Thursday, January 22, 2009

My Thoughts are Ungrammatical

Hey if you dig Marshall McLuhan I recommend The Medium is the Massage , especially if you like things that are well designed and exceptionally hard to read.

Anyway,

This passage supports a very important thing: wars come and go, but my Englishs are Forever.

"The smell on the north sides of trees is different." (Kane 37)

This is from Wisdom of the Mythtellers by Sean Kane. It is a sentence that is both easily made fun of (The smell on the north side of my Uncle Eugene is different) and is reflective one of my favorite parts of the Oral Tradition. It's practical.

Think about it...
Say it...

Practical

My god, I think I just popped a Liberal Arts boner.

They have numbers (the language of God). They made satellites and got to churn the great butter whack of society that makes my bread so delicious and digital. They walk amongst gods. When Oppenheimer passes, girlies throw shirts and men shutter. I have Snoop Dogg; they have the atom bomb.

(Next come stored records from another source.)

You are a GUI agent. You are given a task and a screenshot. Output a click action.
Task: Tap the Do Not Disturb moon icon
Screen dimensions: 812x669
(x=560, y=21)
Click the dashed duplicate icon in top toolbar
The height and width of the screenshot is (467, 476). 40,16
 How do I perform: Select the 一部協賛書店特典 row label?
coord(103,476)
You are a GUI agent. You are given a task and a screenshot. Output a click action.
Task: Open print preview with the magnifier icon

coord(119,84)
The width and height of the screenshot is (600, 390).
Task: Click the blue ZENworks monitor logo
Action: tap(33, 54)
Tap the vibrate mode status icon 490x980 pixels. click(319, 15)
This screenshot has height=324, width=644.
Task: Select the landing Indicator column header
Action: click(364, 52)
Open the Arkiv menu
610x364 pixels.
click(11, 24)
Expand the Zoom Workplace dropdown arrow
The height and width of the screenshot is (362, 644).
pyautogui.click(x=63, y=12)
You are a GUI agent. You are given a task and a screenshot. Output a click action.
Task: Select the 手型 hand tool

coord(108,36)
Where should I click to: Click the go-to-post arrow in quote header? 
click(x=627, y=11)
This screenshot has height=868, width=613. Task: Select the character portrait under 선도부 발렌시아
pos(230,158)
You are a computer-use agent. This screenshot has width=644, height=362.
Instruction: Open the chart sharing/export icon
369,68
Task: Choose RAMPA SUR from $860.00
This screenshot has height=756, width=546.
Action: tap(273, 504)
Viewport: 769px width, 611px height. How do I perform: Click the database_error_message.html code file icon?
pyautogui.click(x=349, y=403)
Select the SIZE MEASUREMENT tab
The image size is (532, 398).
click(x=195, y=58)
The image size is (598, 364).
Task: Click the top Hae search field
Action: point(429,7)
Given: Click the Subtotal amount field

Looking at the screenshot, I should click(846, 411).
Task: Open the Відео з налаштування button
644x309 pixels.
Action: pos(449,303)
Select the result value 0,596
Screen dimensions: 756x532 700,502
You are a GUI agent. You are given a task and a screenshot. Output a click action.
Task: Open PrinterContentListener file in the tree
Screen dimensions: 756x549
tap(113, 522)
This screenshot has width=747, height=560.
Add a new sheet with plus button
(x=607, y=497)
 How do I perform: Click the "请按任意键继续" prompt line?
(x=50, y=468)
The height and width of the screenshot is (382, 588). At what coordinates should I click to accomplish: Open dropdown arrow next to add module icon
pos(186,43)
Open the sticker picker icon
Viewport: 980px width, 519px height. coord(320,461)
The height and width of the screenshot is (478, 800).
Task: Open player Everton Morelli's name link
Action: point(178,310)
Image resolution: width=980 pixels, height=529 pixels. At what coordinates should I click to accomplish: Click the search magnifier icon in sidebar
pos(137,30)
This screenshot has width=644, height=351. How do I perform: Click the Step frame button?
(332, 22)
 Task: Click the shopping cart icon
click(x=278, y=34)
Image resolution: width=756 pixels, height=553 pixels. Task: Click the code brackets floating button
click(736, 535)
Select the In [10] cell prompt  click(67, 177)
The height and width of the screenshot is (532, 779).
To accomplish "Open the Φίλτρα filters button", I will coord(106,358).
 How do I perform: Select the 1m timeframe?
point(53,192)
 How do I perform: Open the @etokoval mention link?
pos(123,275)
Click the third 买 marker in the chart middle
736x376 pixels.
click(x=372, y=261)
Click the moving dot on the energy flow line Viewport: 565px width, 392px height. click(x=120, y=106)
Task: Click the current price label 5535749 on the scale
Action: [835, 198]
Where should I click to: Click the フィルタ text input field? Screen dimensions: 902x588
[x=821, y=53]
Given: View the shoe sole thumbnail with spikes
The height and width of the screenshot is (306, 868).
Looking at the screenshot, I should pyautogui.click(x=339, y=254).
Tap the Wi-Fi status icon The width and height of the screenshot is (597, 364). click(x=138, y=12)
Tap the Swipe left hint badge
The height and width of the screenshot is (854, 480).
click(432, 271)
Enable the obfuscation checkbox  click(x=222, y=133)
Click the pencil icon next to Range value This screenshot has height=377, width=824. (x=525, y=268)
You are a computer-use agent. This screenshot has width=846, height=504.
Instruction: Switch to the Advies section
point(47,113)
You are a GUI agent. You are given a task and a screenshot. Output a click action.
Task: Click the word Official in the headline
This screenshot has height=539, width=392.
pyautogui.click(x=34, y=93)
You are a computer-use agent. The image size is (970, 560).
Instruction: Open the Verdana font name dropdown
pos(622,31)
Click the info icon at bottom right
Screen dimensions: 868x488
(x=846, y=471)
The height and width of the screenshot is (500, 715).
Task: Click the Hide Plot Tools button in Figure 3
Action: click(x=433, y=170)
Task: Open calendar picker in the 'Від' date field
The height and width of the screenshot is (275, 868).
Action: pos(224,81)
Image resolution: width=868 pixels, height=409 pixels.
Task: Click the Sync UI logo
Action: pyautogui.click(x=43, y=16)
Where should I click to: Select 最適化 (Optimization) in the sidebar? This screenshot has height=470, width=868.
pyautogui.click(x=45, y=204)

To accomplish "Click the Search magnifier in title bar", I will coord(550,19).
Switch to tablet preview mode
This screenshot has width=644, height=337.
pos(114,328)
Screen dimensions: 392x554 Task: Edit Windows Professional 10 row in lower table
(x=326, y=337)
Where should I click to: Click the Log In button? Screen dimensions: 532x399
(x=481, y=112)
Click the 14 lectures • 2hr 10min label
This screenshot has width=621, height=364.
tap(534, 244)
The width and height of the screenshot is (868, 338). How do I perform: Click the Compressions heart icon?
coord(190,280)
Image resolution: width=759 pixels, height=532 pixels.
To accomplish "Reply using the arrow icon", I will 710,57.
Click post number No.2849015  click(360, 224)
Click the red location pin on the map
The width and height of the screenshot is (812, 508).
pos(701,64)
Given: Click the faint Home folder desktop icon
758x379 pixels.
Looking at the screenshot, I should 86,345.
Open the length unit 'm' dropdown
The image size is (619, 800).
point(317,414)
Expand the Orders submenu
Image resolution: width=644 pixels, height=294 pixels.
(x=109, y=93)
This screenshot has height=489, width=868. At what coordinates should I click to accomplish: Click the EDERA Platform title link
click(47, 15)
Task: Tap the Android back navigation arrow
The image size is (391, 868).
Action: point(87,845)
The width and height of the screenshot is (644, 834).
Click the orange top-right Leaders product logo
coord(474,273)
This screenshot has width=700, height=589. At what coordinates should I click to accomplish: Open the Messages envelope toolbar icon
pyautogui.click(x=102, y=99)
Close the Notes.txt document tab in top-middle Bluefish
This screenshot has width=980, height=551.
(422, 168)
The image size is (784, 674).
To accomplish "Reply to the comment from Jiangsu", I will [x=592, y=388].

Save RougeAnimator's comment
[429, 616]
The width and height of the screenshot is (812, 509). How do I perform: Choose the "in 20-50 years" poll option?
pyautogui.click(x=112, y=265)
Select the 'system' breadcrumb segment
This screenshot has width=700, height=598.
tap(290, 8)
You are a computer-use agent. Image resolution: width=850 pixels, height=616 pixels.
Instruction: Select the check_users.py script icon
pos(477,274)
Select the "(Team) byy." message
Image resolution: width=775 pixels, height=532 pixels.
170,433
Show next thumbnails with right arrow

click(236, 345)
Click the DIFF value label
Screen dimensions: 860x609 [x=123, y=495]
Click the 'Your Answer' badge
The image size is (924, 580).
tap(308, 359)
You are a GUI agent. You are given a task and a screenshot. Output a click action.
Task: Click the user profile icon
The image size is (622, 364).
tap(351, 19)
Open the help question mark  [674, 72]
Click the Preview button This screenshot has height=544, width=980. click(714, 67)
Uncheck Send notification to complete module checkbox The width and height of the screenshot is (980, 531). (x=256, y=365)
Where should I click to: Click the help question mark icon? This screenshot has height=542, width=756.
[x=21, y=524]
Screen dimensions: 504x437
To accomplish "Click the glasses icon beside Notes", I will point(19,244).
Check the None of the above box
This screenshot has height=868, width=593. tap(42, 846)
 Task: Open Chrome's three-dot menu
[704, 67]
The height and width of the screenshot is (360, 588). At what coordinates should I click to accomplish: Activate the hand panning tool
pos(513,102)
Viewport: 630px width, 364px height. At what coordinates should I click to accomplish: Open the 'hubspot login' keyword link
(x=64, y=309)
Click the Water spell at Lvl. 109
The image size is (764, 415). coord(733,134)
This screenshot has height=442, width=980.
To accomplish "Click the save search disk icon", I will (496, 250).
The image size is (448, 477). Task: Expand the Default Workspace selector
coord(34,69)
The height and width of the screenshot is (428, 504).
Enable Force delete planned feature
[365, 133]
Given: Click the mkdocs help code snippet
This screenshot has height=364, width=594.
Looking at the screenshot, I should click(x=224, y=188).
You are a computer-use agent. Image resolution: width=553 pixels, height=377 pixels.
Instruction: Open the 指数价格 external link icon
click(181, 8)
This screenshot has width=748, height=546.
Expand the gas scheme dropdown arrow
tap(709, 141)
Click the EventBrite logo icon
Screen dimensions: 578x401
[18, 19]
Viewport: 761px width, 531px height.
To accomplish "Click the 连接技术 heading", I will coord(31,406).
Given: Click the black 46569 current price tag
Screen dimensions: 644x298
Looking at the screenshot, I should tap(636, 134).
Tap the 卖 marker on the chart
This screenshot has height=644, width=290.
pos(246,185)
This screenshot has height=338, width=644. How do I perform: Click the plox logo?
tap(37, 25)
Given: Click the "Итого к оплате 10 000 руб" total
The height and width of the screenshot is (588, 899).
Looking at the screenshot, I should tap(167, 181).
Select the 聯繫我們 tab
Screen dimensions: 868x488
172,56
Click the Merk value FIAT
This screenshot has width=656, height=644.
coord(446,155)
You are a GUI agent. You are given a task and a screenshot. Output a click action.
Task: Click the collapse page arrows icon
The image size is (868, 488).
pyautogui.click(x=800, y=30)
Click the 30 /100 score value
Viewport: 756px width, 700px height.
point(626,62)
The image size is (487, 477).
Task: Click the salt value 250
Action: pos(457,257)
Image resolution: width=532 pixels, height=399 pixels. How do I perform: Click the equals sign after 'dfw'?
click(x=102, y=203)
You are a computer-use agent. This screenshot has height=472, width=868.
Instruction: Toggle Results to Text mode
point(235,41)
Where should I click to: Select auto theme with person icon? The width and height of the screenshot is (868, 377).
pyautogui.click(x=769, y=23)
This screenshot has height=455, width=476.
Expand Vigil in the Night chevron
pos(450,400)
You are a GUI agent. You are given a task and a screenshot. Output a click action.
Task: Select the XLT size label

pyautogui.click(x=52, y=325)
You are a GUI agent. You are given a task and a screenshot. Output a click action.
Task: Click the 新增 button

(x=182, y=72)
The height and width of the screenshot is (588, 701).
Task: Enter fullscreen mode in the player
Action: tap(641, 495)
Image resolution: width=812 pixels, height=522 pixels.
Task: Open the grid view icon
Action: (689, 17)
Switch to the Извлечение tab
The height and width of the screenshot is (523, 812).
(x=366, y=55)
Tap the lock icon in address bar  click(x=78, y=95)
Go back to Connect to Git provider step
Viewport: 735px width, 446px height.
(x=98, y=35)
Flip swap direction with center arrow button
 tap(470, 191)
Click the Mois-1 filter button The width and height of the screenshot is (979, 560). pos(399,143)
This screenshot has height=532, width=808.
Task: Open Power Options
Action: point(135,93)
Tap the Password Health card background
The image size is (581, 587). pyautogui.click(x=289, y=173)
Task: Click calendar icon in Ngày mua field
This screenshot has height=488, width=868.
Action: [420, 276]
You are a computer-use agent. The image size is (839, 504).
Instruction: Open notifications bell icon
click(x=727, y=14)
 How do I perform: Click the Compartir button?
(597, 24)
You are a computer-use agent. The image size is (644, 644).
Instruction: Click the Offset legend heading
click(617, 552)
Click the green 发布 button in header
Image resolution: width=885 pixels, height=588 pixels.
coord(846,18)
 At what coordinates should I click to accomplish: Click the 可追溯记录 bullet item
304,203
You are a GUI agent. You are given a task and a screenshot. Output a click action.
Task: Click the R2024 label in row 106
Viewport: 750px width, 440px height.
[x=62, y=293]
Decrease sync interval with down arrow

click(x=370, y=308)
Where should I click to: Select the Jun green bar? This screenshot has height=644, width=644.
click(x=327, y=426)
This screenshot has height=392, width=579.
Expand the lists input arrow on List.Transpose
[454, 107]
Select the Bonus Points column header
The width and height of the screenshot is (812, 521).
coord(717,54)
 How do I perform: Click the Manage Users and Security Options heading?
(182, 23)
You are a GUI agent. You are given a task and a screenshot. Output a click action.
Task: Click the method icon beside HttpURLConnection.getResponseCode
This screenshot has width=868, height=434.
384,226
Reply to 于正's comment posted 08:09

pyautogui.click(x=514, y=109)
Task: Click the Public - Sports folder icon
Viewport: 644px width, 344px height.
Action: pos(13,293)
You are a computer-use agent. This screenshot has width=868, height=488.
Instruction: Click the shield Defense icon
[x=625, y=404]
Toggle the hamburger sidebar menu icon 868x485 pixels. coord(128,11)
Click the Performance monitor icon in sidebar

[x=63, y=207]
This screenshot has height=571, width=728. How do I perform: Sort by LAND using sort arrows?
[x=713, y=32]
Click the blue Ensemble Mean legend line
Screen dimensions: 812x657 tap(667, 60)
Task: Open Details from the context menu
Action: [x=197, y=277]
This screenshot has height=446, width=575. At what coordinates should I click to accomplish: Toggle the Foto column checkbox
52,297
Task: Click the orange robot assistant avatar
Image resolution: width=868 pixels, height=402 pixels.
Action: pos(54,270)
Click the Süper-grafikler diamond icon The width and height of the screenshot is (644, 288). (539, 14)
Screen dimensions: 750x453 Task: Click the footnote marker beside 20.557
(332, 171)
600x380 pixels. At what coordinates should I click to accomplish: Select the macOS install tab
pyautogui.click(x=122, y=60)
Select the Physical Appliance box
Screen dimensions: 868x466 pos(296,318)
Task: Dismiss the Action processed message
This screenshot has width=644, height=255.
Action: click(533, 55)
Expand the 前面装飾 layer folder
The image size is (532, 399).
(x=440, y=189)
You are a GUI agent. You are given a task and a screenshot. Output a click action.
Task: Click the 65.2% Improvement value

Well now things are looking up.

Because, now I know that trees smell different on their north sides.

It will be a disease of language that only death or Tony Soprano's two-by-four upside my head can cure.

The specific part that this quote originated from is a section that portrays spoken word as not only a step in linguistic history but as a medium for minute morsels of invaluable information. Within even the most ludicrous sounding epigram is a generation's worth of information. From how to properly wander the forest to the best way to smoke a pipe, the oral cultures created a wonderfully practical collection of sayings.

The examples Kane gives generally come from the indigenous North American people.

For all the white folks out there, here's a little something for ya.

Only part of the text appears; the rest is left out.